Content starts

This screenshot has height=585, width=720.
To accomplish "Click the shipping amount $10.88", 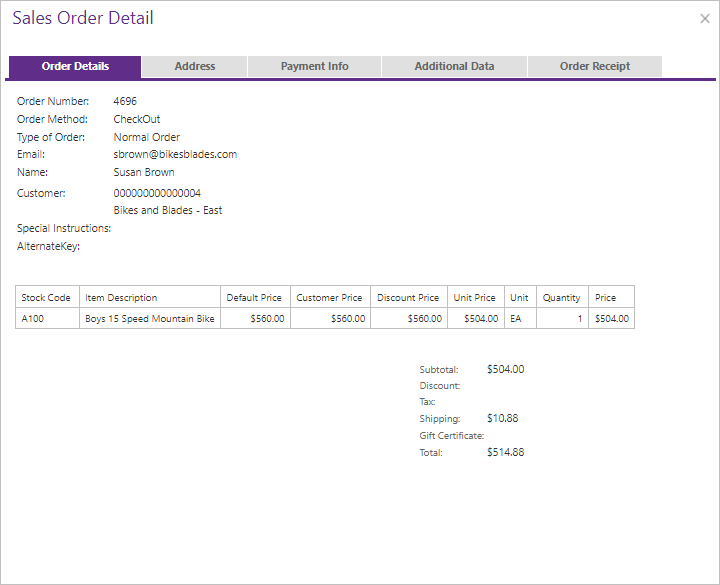I will 502,419.
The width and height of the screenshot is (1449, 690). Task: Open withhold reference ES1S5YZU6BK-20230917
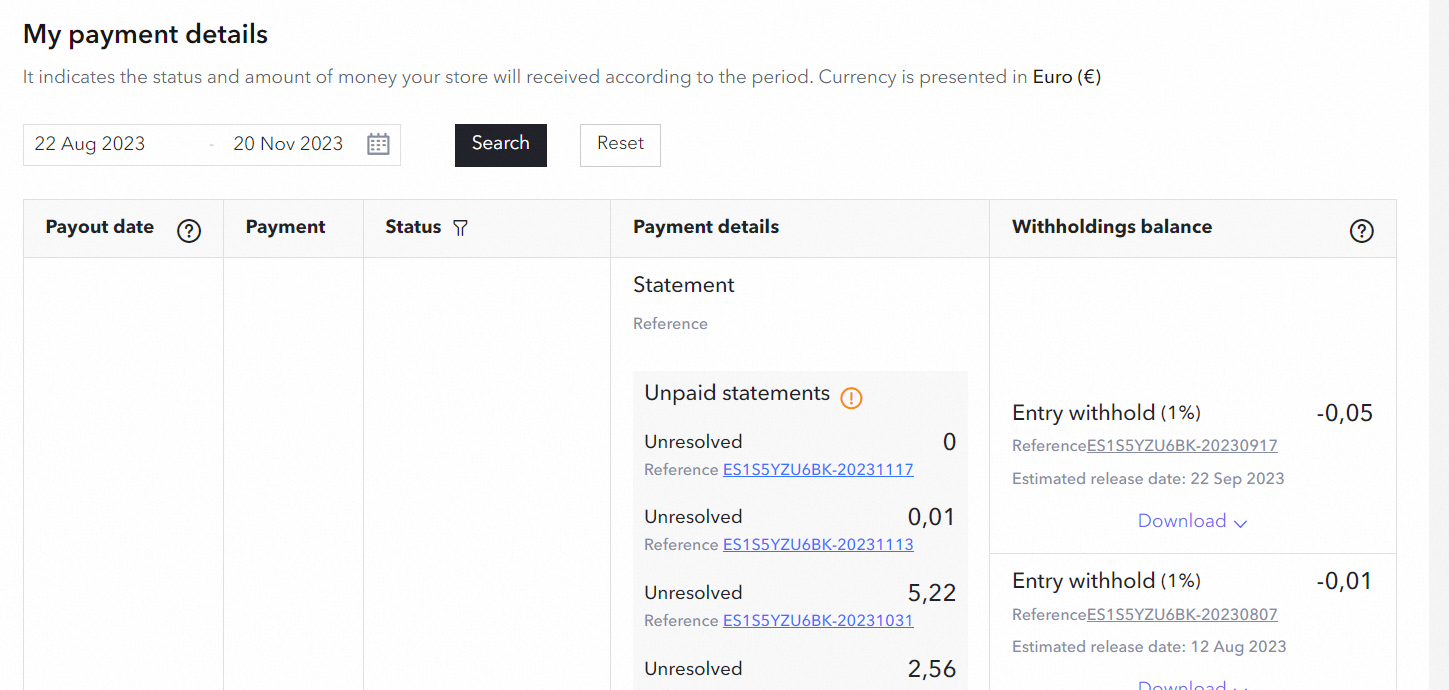tap(1182, 446)
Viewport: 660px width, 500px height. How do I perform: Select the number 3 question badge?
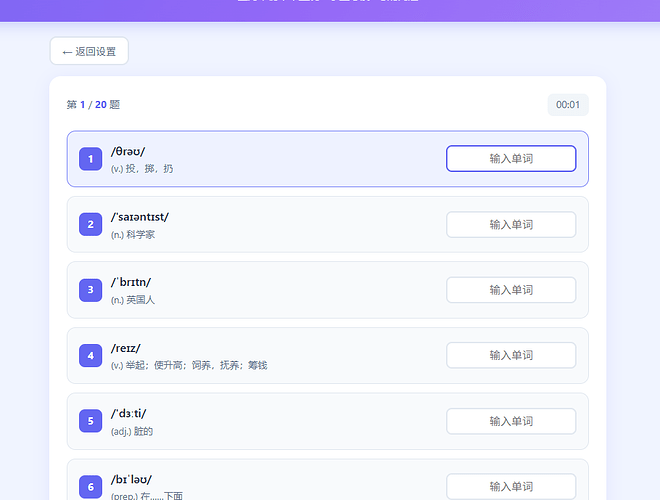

Content ends

**Your goal**
The lines from the one that contains "The width and" through the end of the data, repeated exactly and with no pictures, make up the whole answer.

**Result of this task**
The width and height of the screenshot is (1449, 690). Task: Open withhold reference ES1S5YZU6BK-20230917
tap(1182, 446)
Viewport: 660px width, 500px height. How do I perform: Select the number 3 question badge?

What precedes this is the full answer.